Поправляю накидку и слежу за тем, как генерал включает машинку. Жужжание чуть тише, чем у бипера, а вибрация такая же сильная, когда лезвия под металлической гребенкой касаются моего затылка. Будь она зверем — поперхнулась бы такими длинными прядями, но инструмент только ворчит громче, и по накидке к моим ногам скатывает первая змейка волос. Еще не понимаю, только смотрю, как опадают белые ленты и закручиваются в спирали на полу.
Наилий ведет машинкой медленно, тщательно убирая с головы то, что раньше было моей гордостью. Сквозняк от климат-системы овевает оголенную кожу и хочется потрогать ежик волос, но я терплю. Вибрация заполняет сознание, прокатываясь волнами по телу. Особенно сладко за правым ухом. Там бугорок и машинка обходит его несколько раз.

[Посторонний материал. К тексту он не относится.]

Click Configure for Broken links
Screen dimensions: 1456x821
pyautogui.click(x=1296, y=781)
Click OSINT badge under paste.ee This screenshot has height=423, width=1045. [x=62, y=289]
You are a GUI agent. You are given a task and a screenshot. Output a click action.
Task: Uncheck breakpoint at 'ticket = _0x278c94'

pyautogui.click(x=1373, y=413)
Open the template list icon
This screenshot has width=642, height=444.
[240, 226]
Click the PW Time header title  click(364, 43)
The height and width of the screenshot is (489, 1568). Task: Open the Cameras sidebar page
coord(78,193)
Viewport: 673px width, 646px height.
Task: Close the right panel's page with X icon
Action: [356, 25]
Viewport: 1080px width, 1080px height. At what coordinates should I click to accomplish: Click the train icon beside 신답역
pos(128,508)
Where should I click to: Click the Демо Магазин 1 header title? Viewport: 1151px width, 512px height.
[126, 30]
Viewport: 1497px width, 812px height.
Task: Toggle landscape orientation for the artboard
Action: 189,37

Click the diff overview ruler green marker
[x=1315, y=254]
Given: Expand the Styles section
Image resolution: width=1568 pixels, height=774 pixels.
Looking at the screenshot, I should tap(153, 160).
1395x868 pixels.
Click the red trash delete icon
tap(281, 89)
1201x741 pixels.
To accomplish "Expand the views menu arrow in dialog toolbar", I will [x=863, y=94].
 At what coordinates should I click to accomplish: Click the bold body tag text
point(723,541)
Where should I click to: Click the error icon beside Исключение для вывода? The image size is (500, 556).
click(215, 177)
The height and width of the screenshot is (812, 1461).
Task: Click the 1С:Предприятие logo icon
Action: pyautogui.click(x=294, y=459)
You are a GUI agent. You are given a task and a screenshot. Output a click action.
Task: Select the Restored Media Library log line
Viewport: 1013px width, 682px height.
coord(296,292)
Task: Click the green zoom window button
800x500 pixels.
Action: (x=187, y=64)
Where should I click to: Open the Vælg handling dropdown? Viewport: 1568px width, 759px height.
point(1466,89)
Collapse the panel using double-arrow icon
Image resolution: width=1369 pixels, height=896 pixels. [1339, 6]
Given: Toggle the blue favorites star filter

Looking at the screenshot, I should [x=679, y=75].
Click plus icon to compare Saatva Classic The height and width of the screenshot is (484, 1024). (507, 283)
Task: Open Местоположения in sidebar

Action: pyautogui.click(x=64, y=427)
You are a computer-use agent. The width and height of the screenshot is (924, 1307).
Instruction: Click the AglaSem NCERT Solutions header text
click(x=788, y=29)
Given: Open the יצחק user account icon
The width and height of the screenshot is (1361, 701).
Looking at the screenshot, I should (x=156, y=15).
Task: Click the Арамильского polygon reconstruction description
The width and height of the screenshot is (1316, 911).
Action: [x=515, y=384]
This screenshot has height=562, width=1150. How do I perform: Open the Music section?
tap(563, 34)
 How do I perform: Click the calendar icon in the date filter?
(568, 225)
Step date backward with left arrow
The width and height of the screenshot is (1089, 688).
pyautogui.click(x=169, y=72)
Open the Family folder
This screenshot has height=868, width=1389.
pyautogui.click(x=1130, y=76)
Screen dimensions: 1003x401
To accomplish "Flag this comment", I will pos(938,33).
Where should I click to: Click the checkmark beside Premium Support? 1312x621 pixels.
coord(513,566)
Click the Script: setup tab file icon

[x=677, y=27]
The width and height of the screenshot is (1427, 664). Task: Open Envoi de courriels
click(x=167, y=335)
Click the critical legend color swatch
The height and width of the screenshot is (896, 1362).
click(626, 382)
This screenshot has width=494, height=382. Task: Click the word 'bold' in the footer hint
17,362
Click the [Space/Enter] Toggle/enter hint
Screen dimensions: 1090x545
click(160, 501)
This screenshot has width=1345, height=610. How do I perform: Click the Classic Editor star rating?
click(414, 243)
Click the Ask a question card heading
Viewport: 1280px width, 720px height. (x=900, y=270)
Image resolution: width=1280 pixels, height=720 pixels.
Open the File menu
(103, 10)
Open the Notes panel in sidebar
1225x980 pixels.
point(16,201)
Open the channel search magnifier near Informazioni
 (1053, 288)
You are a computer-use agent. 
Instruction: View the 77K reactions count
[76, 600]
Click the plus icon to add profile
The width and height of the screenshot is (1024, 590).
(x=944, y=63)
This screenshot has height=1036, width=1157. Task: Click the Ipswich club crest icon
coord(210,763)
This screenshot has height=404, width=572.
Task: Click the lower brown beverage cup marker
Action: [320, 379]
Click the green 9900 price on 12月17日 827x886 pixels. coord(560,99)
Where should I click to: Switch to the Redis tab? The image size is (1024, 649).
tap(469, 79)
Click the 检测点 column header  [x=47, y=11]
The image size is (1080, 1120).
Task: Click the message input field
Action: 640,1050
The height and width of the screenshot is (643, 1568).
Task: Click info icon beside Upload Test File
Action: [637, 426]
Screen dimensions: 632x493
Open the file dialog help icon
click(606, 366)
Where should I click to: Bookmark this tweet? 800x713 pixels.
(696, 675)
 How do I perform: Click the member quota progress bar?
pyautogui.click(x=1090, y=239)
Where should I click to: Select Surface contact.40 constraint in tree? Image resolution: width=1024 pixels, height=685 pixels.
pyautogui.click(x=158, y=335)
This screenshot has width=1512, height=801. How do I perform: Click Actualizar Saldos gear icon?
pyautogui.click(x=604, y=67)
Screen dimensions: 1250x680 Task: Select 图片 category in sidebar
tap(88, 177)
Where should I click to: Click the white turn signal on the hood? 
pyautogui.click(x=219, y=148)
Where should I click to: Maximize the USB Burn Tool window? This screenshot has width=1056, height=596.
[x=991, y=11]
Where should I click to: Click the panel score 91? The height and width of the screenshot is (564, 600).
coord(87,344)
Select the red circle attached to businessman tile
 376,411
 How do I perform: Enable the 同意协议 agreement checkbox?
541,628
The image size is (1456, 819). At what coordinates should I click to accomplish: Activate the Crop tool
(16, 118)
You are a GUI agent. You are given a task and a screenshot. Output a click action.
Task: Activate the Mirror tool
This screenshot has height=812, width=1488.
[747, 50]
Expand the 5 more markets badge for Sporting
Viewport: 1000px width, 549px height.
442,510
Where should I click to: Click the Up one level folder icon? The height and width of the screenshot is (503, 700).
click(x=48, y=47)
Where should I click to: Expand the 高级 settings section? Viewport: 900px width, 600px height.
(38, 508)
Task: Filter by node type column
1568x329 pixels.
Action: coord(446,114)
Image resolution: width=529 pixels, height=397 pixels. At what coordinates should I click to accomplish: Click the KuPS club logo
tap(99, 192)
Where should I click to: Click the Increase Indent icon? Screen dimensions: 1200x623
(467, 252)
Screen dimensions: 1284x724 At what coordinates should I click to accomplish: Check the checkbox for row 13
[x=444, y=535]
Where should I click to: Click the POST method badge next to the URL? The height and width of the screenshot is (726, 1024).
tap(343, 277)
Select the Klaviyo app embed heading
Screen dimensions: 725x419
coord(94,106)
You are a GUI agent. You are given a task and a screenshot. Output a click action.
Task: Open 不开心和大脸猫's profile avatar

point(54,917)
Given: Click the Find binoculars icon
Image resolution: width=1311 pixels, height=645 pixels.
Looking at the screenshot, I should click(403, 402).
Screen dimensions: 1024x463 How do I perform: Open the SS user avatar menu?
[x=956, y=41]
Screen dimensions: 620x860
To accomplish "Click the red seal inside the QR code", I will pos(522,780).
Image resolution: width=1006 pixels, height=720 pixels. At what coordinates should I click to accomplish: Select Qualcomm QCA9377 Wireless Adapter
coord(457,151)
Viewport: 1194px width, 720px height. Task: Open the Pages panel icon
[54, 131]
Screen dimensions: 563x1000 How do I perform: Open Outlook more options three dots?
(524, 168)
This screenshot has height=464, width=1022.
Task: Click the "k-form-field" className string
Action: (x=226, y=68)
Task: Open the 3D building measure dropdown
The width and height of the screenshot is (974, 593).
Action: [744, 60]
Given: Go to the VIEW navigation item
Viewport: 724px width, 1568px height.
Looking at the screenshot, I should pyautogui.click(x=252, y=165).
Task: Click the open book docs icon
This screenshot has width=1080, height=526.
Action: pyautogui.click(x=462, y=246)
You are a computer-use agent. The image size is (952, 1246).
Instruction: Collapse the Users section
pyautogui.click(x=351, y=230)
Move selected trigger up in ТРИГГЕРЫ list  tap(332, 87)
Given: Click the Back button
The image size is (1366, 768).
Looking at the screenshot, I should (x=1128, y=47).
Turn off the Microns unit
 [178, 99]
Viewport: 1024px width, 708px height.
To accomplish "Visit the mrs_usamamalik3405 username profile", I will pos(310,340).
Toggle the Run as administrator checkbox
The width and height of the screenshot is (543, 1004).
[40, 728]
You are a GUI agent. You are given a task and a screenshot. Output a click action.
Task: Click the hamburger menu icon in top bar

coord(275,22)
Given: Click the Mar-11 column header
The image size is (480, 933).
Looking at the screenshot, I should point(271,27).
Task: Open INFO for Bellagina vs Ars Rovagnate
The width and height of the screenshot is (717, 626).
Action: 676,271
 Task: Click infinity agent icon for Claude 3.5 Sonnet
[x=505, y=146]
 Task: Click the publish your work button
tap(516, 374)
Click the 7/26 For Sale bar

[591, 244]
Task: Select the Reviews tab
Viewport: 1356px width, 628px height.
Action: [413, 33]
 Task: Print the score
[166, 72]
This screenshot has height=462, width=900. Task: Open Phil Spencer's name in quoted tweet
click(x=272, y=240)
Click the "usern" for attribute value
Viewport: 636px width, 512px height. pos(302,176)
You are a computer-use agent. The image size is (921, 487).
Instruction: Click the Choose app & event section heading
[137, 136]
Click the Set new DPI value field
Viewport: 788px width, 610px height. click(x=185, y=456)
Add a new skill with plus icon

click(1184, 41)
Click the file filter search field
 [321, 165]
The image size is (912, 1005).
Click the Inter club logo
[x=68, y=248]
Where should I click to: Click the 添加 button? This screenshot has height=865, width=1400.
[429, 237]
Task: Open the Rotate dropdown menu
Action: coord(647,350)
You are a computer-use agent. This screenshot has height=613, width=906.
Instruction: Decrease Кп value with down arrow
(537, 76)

— Хватит, — прошу и старательно подбираю слово к ощущению, — щекотно.
Правда? — переспрашивает Наилий и снова прикладывает гребенку машинки за ухо.
От вибрации моя дрожь усиливается, резонируя где-то в животе и спускаясь ниже. Странное чувство. Совершенно неуместное, но приятное настолько, что я закрываю глаза и облизываю губы.
— Ты специально?
— Да.
Долго я так не выдержу и стыдно признаться почему. Нельзя заводиться от стрижки. Ерзаю на стуле и пытаюсь отстраниться, но генерал прекращает пытку, уходя за левое ухо и роняя на пол новые пряди. То, что волосы ничего не весят — только кажется. Стоит их лишиться, как движения обретают новую свободу. Последними штрихами Наилий ровняет виски и выключает машинку.
— Ну, как?
Я трогаю голову, привыкая, что пальцы больше не путаются в волосах. Ощущение потери быстро сменяется восторгом от чего-то совершенно нового. Такой я себя еще не знаю.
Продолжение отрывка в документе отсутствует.